Ich denke, so Hausmann, mit diesem Vorschlag hatte der eigentlich lebensfrohe, musisch veranlagte Karl, der leidenschaftlich gerne Trompete und Akkordeon spielte, der allseits beliebt und hilfsbereit war, auch seiner Gemütslage im fernen und kalten Russland Ausdruck verliehen. „Friedemann“.
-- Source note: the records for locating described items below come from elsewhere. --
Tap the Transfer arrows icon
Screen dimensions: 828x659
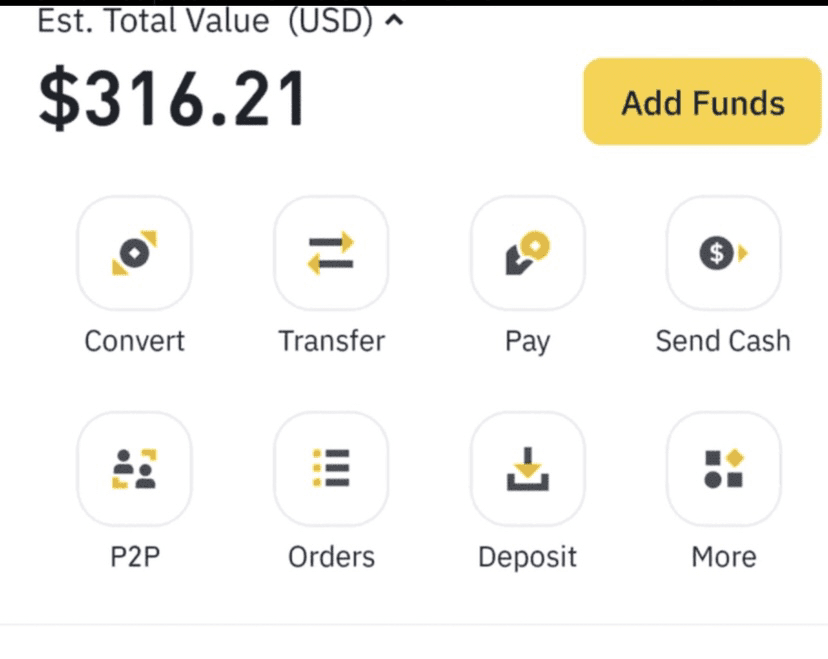pos(331,253)
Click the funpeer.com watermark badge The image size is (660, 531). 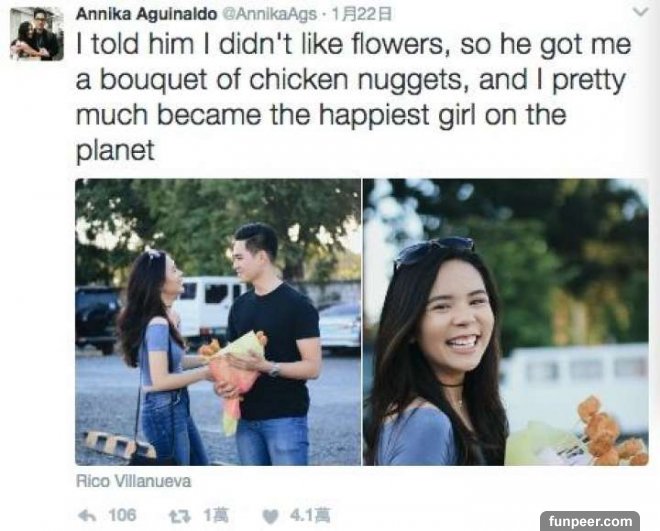click(x=590, y=521)
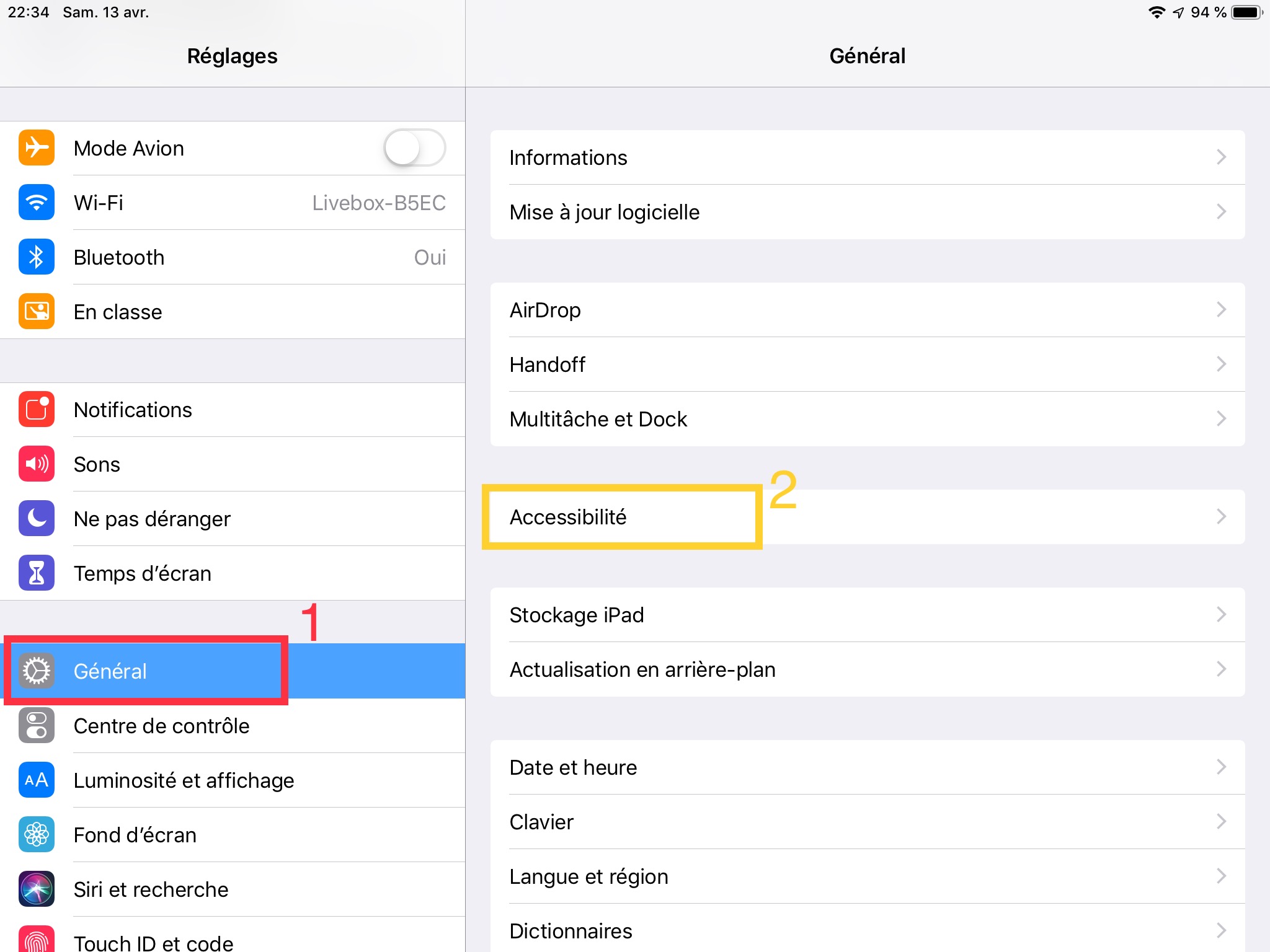Viewport: 1270px width, 952px height.
Task: Tap the Centre de contrôle icon
Action: [37, 726]
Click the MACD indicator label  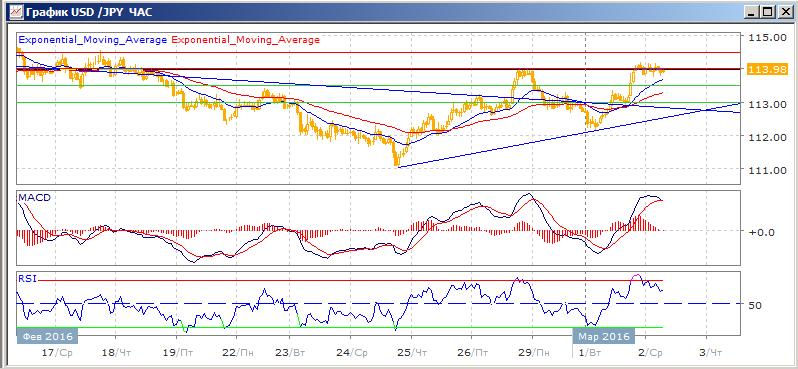tap(34, 197)
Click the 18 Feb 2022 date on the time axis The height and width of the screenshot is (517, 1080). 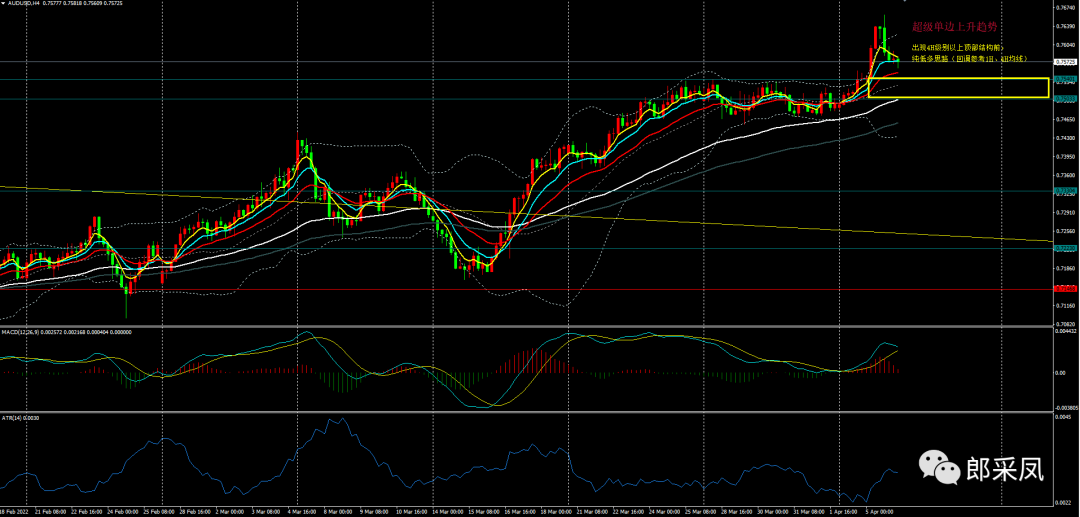pyautogui.click(x=14, y=510)
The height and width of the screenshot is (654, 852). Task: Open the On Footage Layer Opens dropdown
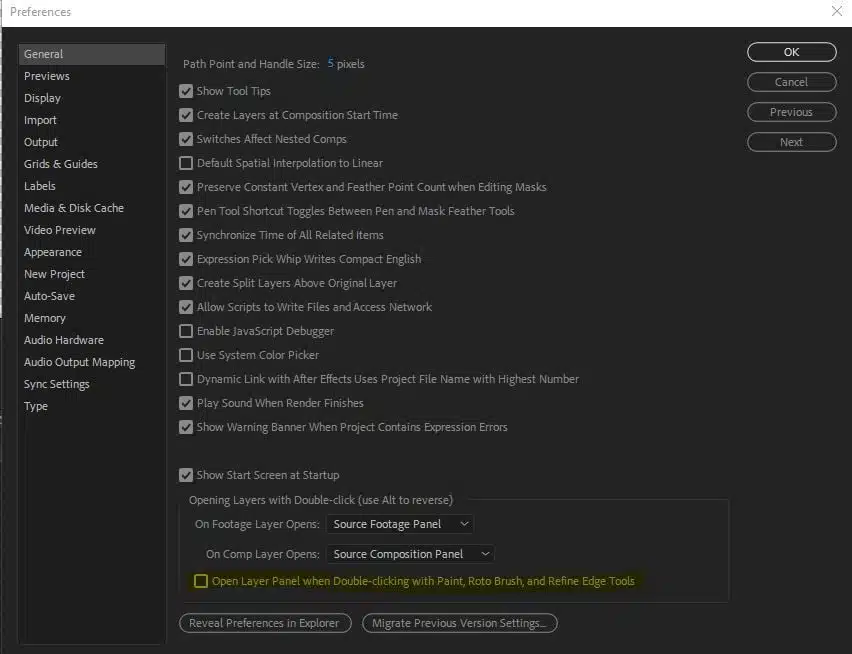(x=400, y=524)
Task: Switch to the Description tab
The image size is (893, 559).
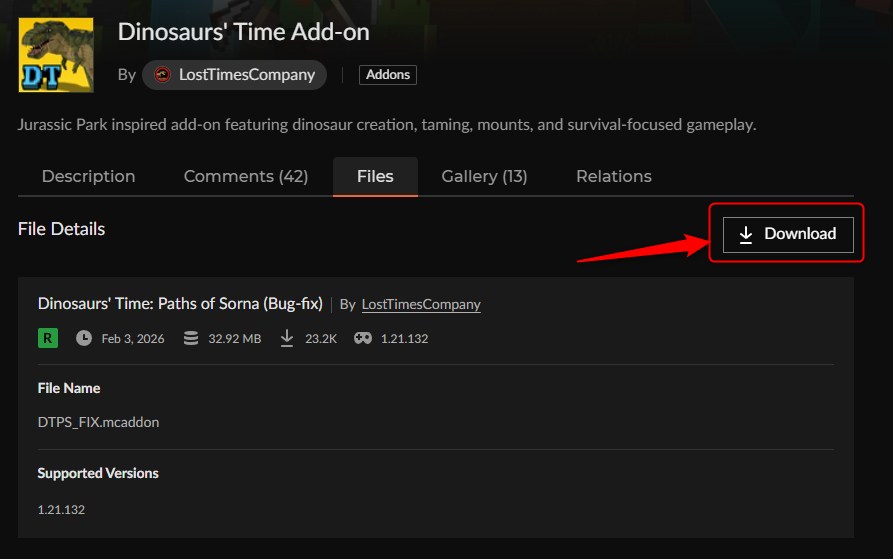Action: tap(88, 176)
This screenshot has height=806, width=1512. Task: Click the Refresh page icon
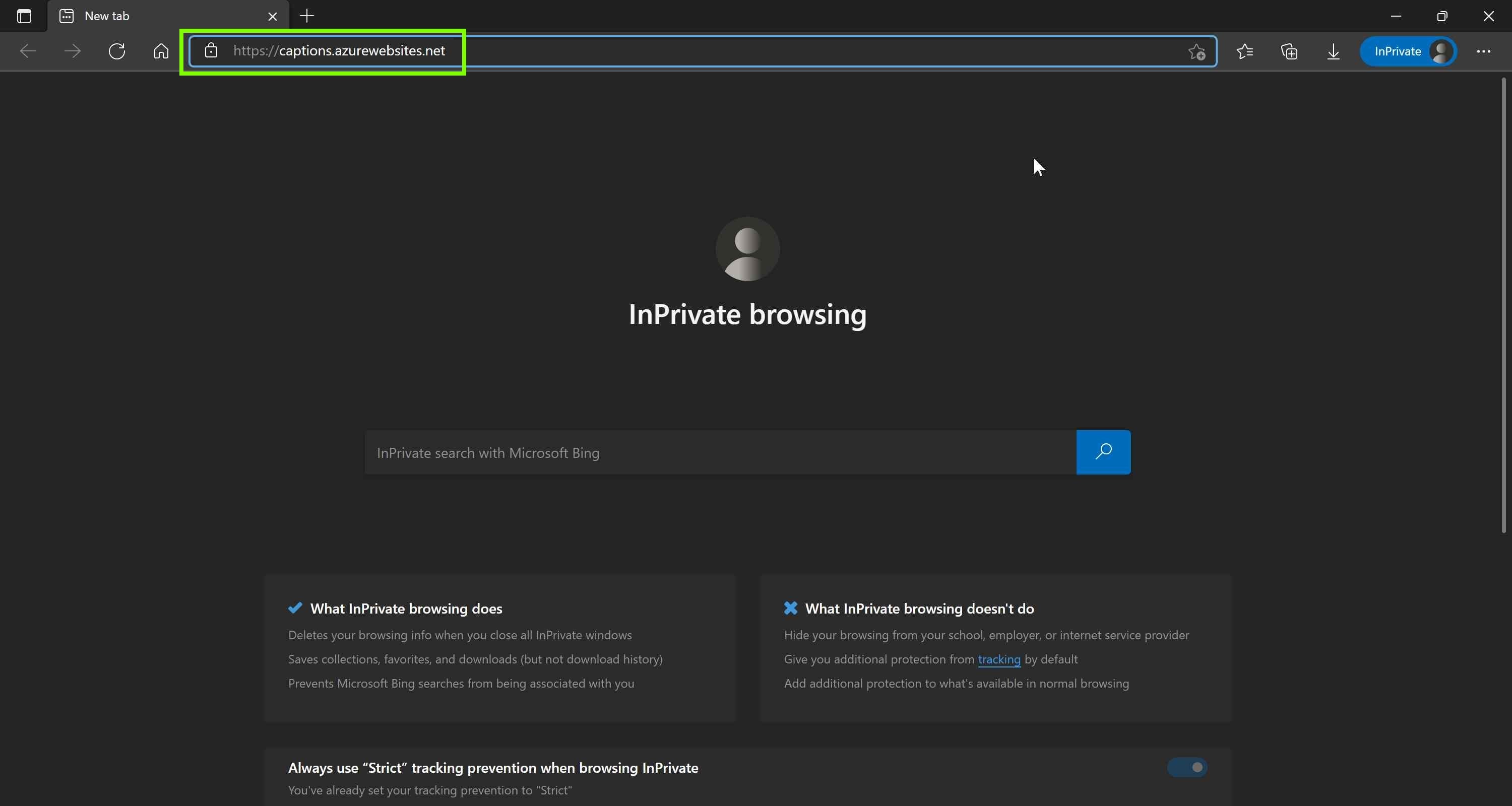coord(117,51)
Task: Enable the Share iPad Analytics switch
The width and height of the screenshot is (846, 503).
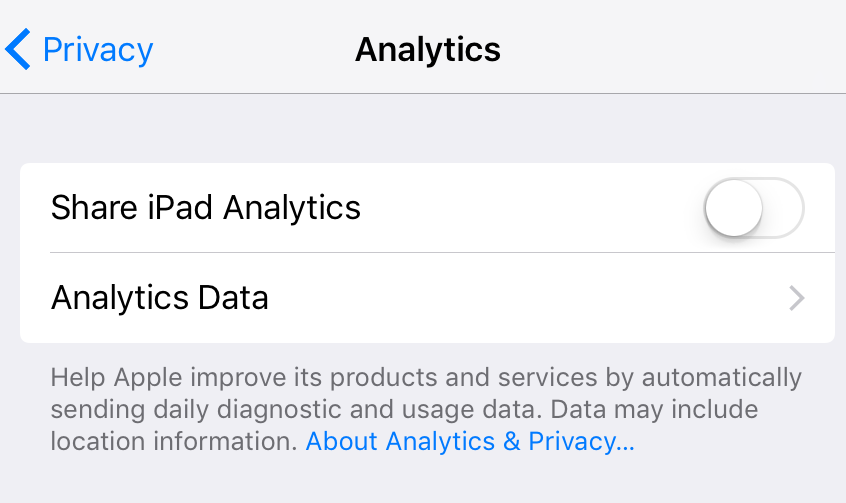Action: tap(753, 208)
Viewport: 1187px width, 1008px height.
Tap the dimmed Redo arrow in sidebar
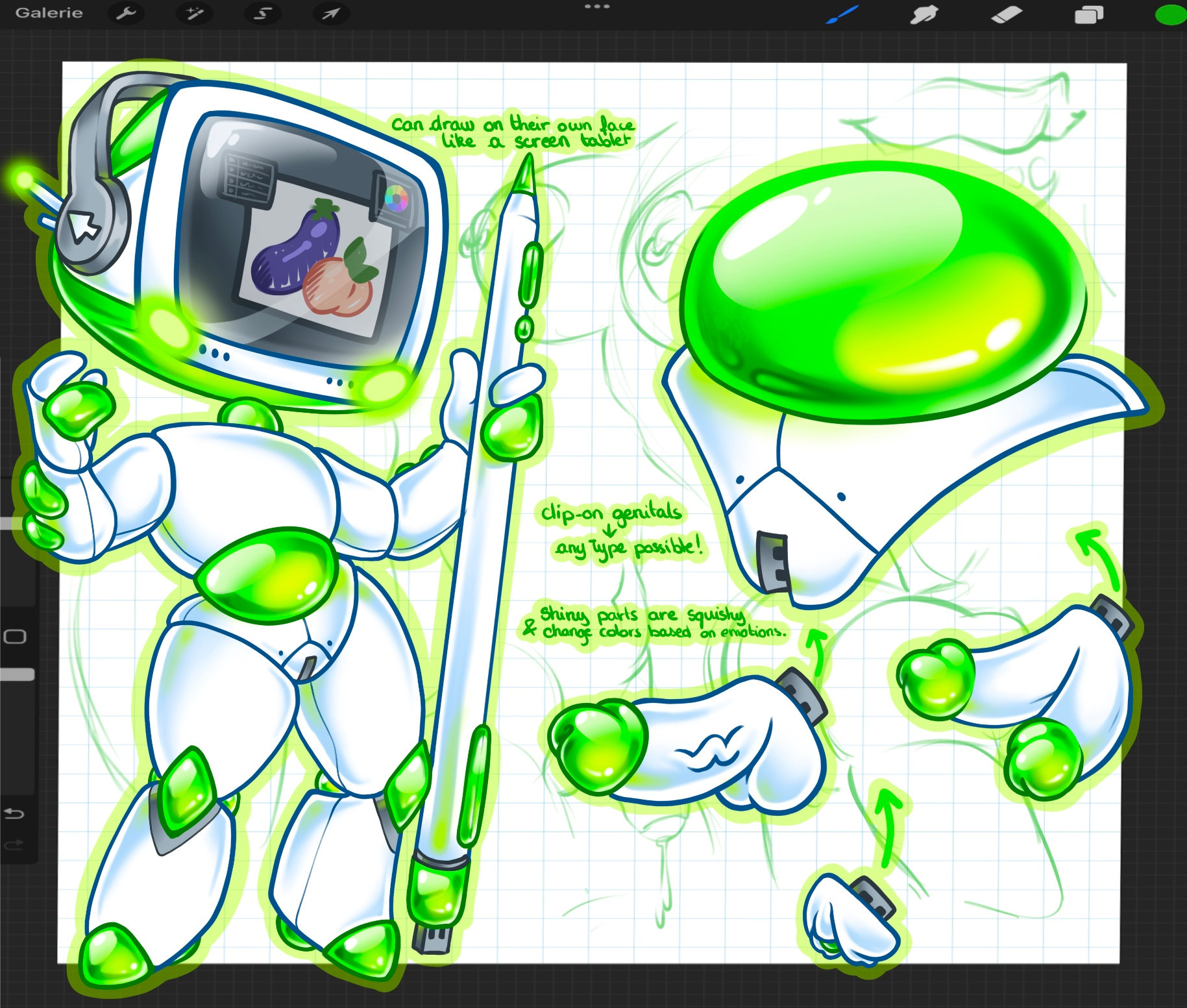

Elsbeth Dörr, die Tochter von Karl Kleindopf, hatte im Vorfeld beim Gespräch mit Olaf Hausmann erzählt, dass sie sich manchmal vorgestellt habe, wie es gewesen sei einen Vater zu haben. Wenn, …ja wenn der Vater die Stelzen für die kleine Elsbeth gezimmert hätte und nicht der Opa. Wenn der Vater hätte erleben dürfen, wie Elsbeth ihre Schule und Ausbildung meistert. Wenn der Vater die Tochter zum Traualter geführt hätte, um ihren Mann Konrad Dörr, dessen Vater ebenfalls im Krieg gefallen war, zu heiraten. Wenn er seine drei Enkelkinder Uwe, Elke und Andreas kennengelernt hätte. Wenn er einfach da gewesen wäre, bei den kleinen und großen Gelegenheiten des Lebens. Und nicht verstorben wäre an einer Rauchvergiftung und Verbrennungen irgendwo in Russland…

Auch die Vorsitzende des VdK Ortsverbandes Kirchhain Ute Hausmann und Pfarrer Rainer Wilhelm machten die Wichtigkeit des Volkstrauertages deutlich. „Gerade in der heutigen Zeit ist der Volkstrauertag und das Gedenken an die vielen Kriegsopfer aktueller denn je“, so Wilhelm in seiner Ansprache.

Neben den Reden sprach die Schülerin der Alfred-Wegener-Schule Kirchhain Rosalie Ritterbusch. Für den musikalischen Rahmen sorgte der Evangelische Posaunenchor.

Bei der anschließenden Kranzniederlegung durch Bürgermeister Olaf Hausmann und Stadtverordnetenvorsteherin Helga Sitt stand die Reservistenkameradschaft mit Fackeln Spalier.